Arriva Natale, dove acquisti?

La cosiddetta categoria dei “consumatori digitali” è, dal post pandemia, un fenomeno in piena espansione che sta mettendo in seria difficoltà i canali di vendita tradizionali.

Si parla di oltre 4 miliardi di euro in meno, da qui a 2 anni.

Il punto nodale – per difendersi – è la gestione ottimizzata (informatica) dei dati.
Facciamo la spesa dallo smartphone e dopo un’ora è in casa.
Le scarpe no, preferisco prenderle al negozio; le provo, le confronto. Se non trovo il colore o il numero posso sempre optare per l’acquisto sul web.
Sushi a cena? Apro una delle tante App di delivery, uno sguardo al menu e via.

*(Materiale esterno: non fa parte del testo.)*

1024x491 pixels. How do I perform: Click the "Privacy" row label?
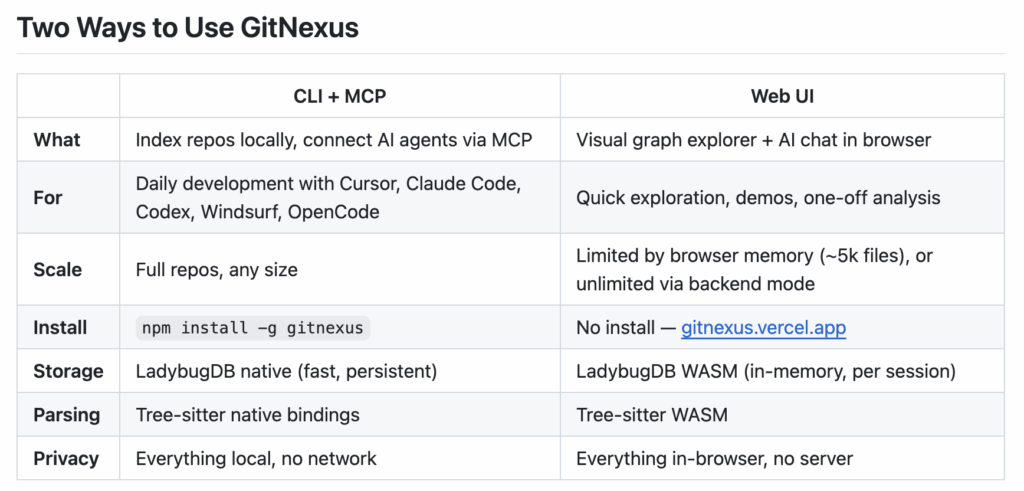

Ormai è automatico, facciamo centinaia di operazioni simili ogni giorno, mixando gli acquisti online con quelli “in presenza” dal salumiere.

Se prima del Covid, solo alcuni – ragazzi delle metropoli, per lo più – acquistavano su siti di e-commerce, oggi i primi a capire di darsi una mossa sono proprio i commercianti, spaventati dal flusso di soldi che gira su internet e non sapendo come intercettarli, essendo per loro quasi sconosciute le modalità di gestione di questi nuovi canali.

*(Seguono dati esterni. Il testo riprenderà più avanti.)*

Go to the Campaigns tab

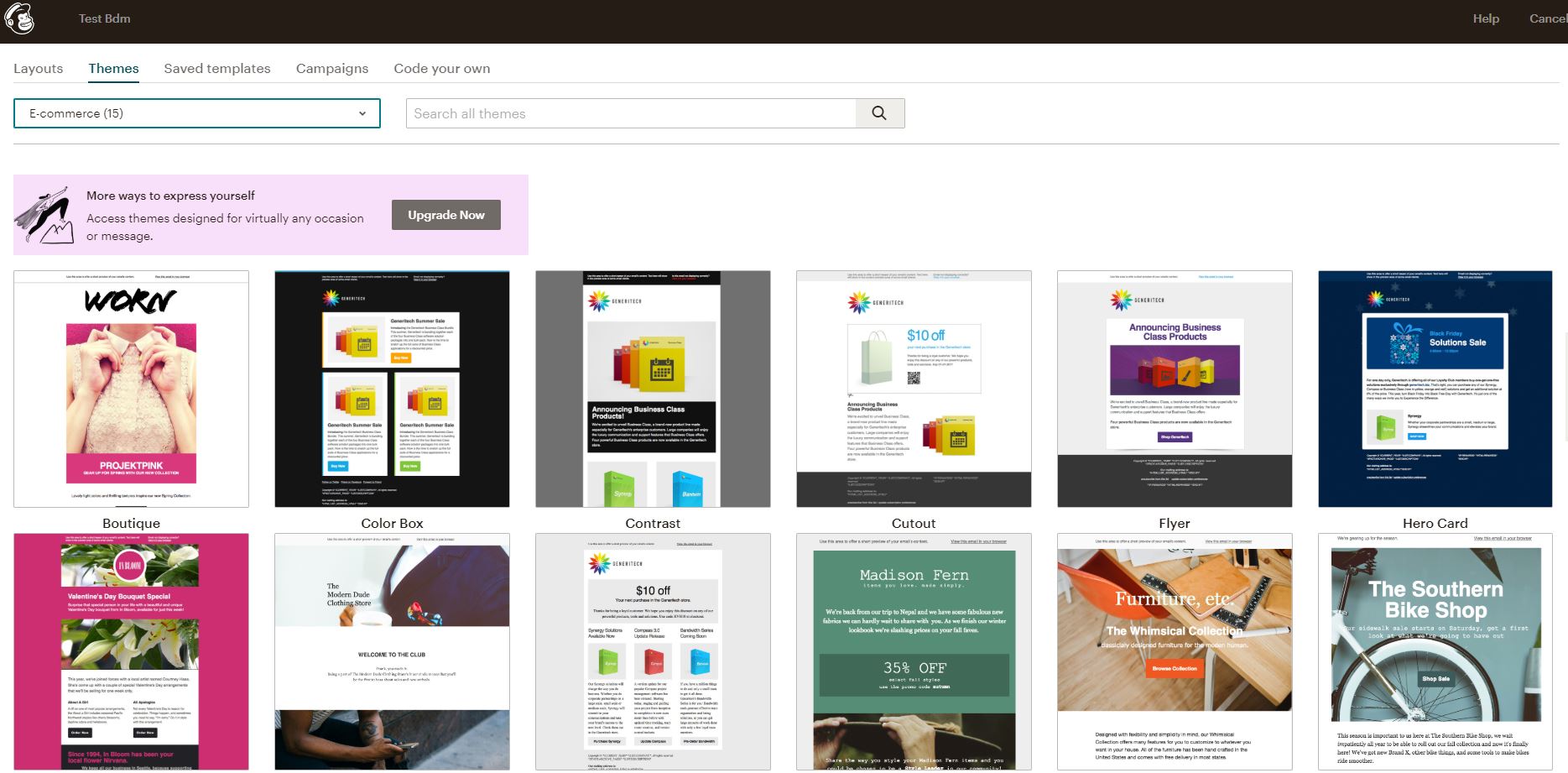(x=332, y=69)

Chiaro che c’è un target preciso dell’acquirente (30 anni, ceto medio, vive in città abbastanza popolate), ma diverse innovazioni anche sul piano fiscale stanno ampliando la platea di utenti.
Stiamo cambiando l’abitudine ai pagamenti elettronici. Iniziamo a districarci tra i siti che propongono acquisti, dando anche le nostre opinioni tramite delle recensioni non più di appannaggio di “tecnici” o smanettoni. Insomma, il fatto che per oltre il 40% degli italiani sia imprescindibile pagare con una carta è un dato che evidenzia questo cambio di rotta.

Tale sviluppo della vendita on line mette in crisi il modello di retail dei negozianti.

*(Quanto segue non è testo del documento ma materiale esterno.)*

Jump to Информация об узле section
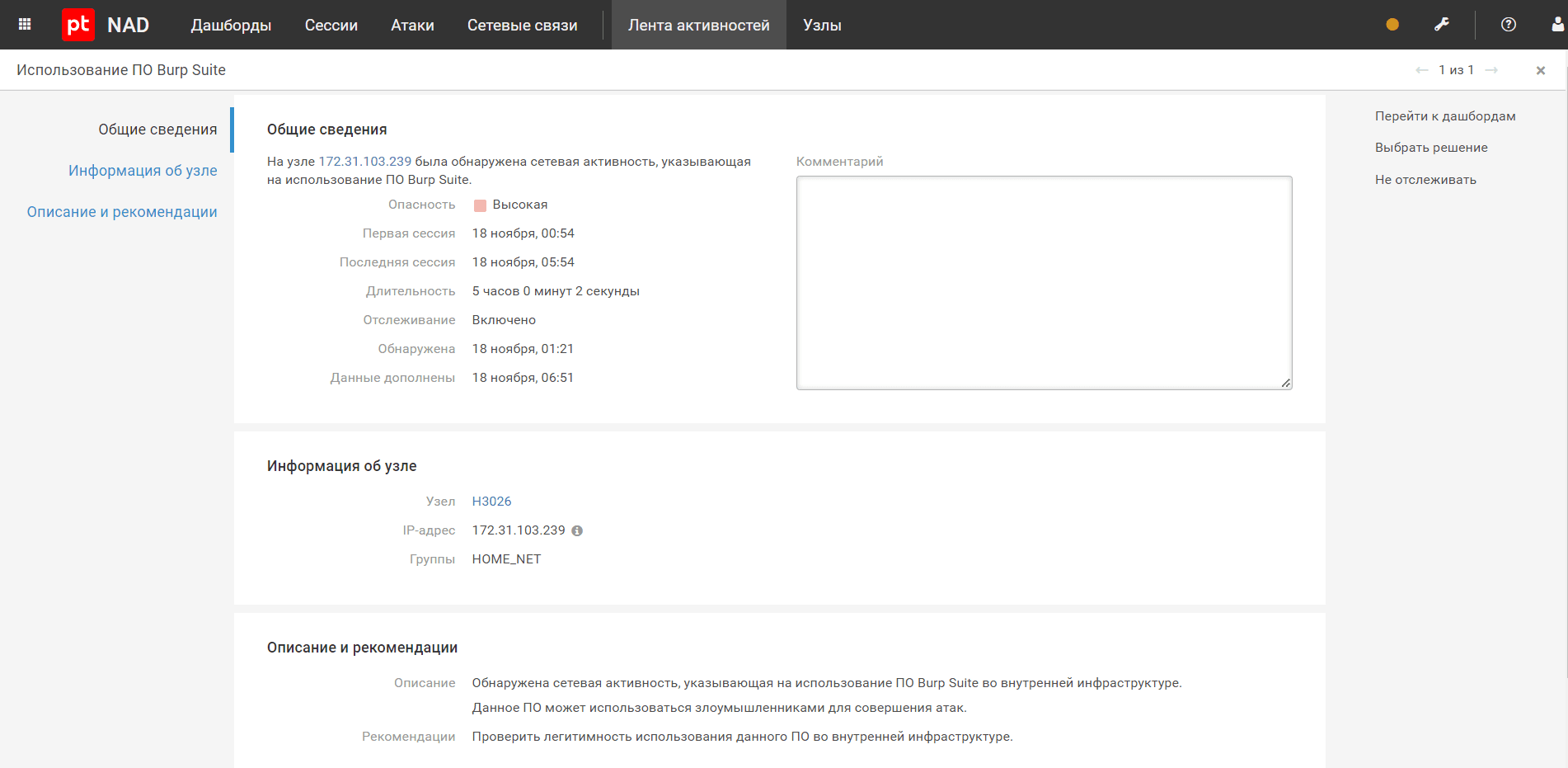The image size is (1568, 768). click(143, 171)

Non voglio approfondire gli aspetti economici (penso, oltre alla avanzata dell’online, ai margini di profitto che diventano sempre più esigui), quanto sottolineare l’importanza della gestione informatica dei dati.
Aziende come Amazon possono contare su fatturati alti, proprio grazie ad una estrema gestione dei dati: sui prodotti, per ottimizzarne la produzione e la distribuzione. Sui clienti, tramite insight mirati per categorie, stimoli, mode, ecc.
Sui fornitori, indicando – sempre grazie ad una analisi puntuale dei dati – i settori o i prodotti su cui concentrarsi.

Promuovere una cultura dei dati è fondamentale per essere competitivi e muoversi in velocità (altro fattore che la società moderna non smette di imporre…gioco forza).

Sono, quindi, questi i punti da tenere a mente per superare questo gap digitale nelle vendite: promuovere una cultura “data powered”, utilizzando strumenti informatici che diano dati utili al lavoro.
Sviluppare una piattaforma che ottimizzi i dati e li renda centrali, nel percorso produzione-vendita.
Sfruttare sistemi e sottosistemi per esternalizzare questi dati ed ottenere un rapporto diretto e costante con i consumatori, anche per ottenere feedback che aiutino a capire ancora meglio le loro esigenze.